Our friends(?) the Praetorians

Inventing a military unit like the 21st century Praetorian Guard Special Forces in my Roma Nova books was an interesting challenge!

I chose to use the old Roman name because, although later corrupt and power broking, they were the courageous, battle-hardened elite who guarded the Ancient Roman emperor’s life with theirs. And service to the imperatrix and the state is today the core value of the Roma Novan Praetorians.

Who were the original Praetorians?
The cohortes praetoriae were first mentioned around 275 BC during the Roman Republic as a guard for the command HQ – the praetorium – and served on an ad hoc basis as a small escort force for high-ranking officials such as army generals or provincial governors.
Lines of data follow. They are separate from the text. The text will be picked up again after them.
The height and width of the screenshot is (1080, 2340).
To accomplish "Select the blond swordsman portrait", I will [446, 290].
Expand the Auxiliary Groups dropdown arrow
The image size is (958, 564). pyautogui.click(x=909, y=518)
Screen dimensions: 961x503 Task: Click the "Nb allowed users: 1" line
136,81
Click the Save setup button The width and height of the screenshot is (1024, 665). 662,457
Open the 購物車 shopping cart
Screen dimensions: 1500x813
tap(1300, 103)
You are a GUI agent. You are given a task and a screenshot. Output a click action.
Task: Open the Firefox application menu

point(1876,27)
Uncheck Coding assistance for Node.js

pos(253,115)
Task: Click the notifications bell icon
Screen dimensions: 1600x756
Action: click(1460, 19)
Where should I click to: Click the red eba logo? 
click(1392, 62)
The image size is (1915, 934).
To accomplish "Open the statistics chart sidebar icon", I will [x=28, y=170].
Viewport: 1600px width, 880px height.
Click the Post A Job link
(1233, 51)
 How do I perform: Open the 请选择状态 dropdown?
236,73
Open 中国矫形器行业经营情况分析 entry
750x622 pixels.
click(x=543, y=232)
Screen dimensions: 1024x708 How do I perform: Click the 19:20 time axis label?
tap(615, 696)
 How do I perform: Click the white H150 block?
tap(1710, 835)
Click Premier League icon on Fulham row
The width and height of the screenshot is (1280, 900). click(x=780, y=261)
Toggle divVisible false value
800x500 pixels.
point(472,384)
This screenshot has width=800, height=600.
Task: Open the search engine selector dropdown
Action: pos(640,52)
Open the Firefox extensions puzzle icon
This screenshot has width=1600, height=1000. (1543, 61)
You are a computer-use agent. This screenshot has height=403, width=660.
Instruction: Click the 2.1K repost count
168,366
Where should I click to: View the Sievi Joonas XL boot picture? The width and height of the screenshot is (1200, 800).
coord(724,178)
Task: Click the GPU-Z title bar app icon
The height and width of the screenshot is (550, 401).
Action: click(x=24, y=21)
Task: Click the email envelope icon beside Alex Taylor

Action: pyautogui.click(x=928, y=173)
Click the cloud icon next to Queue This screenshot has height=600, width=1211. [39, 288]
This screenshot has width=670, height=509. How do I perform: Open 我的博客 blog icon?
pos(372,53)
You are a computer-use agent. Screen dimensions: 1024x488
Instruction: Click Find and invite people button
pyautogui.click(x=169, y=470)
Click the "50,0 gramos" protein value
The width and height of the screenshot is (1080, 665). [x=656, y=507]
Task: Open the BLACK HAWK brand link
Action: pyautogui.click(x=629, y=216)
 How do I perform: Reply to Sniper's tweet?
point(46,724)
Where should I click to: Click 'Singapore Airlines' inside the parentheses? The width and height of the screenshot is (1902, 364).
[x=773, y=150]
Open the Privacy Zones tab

Usually war leaders wore a distinguishing garment or headdress; perfect for showing your own troops who they should rally round, but also tending to act as a big fat target sign to the enemy. For this reason, during the Siege of Numantia, Scipio Aemilianus formed a troop of 500 men for his personal protection.

The Praetorian Relief, from a triumphal arch. Creative Commons, Louvre-Lens Museum


As Roman generals occupied their positions for longer periods of time the name cohors prætoria emerged. (Cohors means one armed unit, cohortes more than one. Strangely enough, cohors means attendants, retinue, staff as you might expect, but also enclosure/yard/pen or farmyard!)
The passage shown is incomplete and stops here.